◆ What to do
Lines before the one containing "Where should I click to: Open" are left out; that line and every line after it, through the end of the records, are to be reproduced exactly.

○ ○ ○

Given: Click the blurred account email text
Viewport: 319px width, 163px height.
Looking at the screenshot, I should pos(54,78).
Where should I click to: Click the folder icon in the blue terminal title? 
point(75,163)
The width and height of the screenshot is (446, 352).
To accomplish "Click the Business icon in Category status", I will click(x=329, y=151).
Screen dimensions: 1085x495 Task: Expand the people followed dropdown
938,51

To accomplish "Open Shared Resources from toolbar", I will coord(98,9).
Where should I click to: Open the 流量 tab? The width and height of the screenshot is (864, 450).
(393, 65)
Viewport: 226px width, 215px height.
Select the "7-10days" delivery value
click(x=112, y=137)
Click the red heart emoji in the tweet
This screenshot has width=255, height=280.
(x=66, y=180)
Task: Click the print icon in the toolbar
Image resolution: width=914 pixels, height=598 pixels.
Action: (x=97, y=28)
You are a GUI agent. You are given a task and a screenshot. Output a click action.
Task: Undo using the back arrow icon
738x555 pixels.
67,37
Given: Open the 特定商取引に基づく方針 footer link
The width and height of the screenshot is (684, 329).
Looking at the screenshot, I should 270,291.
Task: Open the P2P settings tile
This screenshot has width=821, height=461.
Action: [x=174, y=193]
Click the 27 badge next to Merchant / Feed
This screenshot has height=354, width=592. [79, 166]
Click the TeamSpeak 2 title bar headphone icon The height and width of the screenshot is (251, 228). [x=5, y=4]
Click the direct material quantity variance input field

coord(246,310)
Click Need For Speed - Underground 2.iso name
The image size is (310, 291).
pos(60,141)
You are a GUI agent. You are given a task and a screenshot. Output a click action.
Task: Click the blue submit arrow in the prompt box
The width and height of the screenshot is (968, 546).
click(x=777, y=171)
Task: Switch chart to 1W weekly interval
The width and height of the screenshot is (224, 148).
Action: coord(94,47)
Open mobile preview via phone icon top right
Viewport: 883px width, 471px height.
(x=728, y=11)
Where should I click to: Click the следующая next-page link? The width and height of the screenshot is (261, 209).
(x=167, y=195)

○ ○ ○

◆ Output
Where should I click to: Open the 流量 tab? The width and height of the screenshot is (864, 450).
(393, 65)
Viewport: 226px width, 215px height.
Select the "7-10days" delivery value
click(x=112, y=137)
Click the red heart emoji in the tweet
This screenshot has width=255, height=280.
(x=66, y=180)
Task: Click the print icon in the toolbar
Image resolution: width=914 pixels, height=598 pixels.
Action: (x=97, y=28)
You are a GUI agent. You are given a task and a screenshot. Output a click action.
Task: Undo using the back arrow icon
738x555 pixels.
67,37
Given: Open the 特定商取引に基づく方針 footer link
The width and height of the screenshot is (684, 329).
Looking at the screenshot, I should 270,291.
Task: Open the P2P settings tile
This screenshot has width=821, height=461.
Action: [x=174, y=193]
Click the 27 badge next to Merchant / Feed
This screenshot has height=354, width=592. [79, 166]
Click the TeamSpeak 2 title bar headphone icon The height and width of the screenshot is (251, 228). [x=5, y=4]
Click the direct material quantity variance input field

coord(246,310)
Click Need For Speed - Underground 2.iso name
The image size is (310, 291).
pos(60,141)
You are a GUI agent. You are given a task and a screenshot. Output a click action.
Task: Click the blue submit arrow in the prompt box
The width and height of the screenshot is (968, 546).
click(x=777, y=171)
Task: Switch chart to 1W weekly interval
The width and height of the screenshot is (224, 148).
Action: coord(94,47)
Open mobile preview via phone icon top right
Viewport: 883px width, 471px height.
(x=728, y=11)
Where should I click to: Click the следующая next-page link? The width and height of the screenshot is (261, 209).
(x=167, y=195)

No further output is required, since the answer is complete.